_LIST OF TASKS_
A. Translate this sentence from the passage on electronic health records into Spanish: "Virtually everyone involved in the healthcare reform debate argues for widespread implementation of sophisticated healthcare information technologies (IT)."
B. Answer these questions using the passage on electronic health records:
(i) What percentage of US hospitals have implemented a comprehensive IEHR?
(ii) About how much does implementation cost per doctor?
(iii) What does the passage say a national effort requires?
C. Write the next part of the passage on electronic health records, picking up after its last sentence.

It is time to implement an integrated electronic health record (IEHR) system in every physician's office and hospital, according to Dr. Lockwood.
It is time to implement an integrated electronic health record (IEHR) system in every physician's office and hospital.
Virtually everyone involved in the healthcare reform debate argues for widespread implementation of sophisticated healthcare information technologies (IT). Yet, despite its appeal, only 1.5% of US hospitals have implemented a comprehensive IEHR.4 Another 7.6% of hospitals have basic EHRs containing only certain elements (see "Elements of an IEHR"). When hospital administrators were asked about their reticence to implement an IEHR, they cited costs, physician resistance, unclear return on investment, and lack of available IT staff as the main barriers.4
Costs: Implementation costs have been estimated to exceed $700,000 per hospital (15% of capital expenses), and hospital IEHR operating costs exceed 2% of operating expenses (about $ 1.7 million).5 Physician expenses are around $30,000 per doctor for implementation and $1,000 per year for operating costs.5,6 Although a number of public-private state initiatives have attempted to create local Web-based health IT "clouds" linking office and hospital-based IEHRs, a national effort requires federal involvement.

(Collected data)
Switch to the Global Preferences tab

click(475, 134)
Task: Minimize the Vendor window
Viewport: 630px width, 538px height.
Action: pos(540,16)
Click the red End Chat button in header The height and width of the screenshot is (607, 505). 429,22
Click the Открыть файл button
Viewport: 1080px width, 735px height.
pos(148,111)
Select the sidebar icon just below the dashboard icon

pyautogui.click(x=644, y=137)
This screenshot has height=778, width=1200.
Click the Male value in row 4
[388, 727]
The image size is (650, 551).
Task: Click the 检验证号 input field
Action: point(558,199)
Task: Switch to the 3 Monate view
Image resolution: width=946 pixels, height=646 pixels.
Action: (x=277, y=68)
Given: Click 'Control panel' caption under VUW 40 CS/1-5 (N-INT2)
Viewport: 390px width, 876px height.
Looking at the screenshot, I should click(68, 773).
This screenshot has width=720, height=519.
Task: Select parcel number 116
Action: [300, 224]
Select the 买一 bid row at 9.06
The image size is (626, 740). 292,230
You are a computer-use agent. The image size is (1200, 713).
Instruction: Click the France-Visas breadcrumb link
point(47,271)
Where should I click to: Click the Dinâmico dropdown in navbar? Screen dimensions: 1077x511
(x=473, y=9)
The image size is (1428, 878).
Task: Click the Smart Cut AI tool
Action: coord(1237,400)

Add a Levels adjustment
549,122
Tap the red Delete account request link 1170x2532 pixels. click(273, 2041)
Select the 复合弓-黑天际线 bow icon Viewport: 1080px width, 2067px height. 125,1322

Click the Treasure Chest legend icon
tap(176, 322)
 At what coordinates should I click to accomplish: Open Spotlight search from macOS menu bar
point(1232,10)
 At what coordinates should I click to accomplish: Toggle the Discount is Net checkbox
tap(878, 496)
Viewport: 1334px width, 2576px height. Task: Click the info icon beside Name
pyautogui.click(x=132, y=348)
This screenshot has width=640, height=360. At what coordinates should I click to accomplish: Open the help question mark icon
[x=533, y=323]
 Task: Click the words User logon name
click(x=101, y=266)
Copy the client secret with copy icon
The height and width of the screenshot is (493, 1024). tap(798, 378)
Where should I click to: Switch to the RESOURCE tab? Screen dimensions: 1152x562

_ANSWERS TO THE EXERCISE_
A. Prácticamente todos los que participan en el debate sobre la reforma de la atención médica abogan por la implementación generalizada de tecnologías de la información (TI) sanitarias sofisticadas.

B.
(i) 1.5%
(ii) Around $30,000
(iii) Federal involvement

C.
The Stimulus Act provides money to implement IEHRs and proposes progressive penalties for failure. Incentives for implementing IEHRs begin in 2011. There are two separate programs for physicians, one funded by Medicare and the other by Medicaid. The former provides each physician with up to $44,000 in bonus payments over 5 years; the latter provides up to $64,000 over 5 years. Hospitals may receive up to $2 million as a base payment from CMS. Furthermore, safe harbor provisions will encourage unprecedented physician-hospital cooperation in implementing joint IEHR systems.
After 2011, the definition of what constitutes an acceptable IEHR becomes progressively more complex and costly. Physicians and hospitals failing to adopt an IEHR will be progressively penalized through lower Medicare and Medicaid payments beginning in 2015. Then there are the benefits of an IEHR in meeting pay-for-performance and related quality-based reimbursement systems and the lost revenues that could result from not being able to supply such data. Hospital administrators and physicians really have no option. Cost alone is not an excuse.
Physician resistance: When first implemented, IEHRs can slow one's practice. But after 7 years of use, I am convinced that the time saved in finally being able to read my partner's notes, readily access lab and test results, order prescriptions, and make appointments actually saves time.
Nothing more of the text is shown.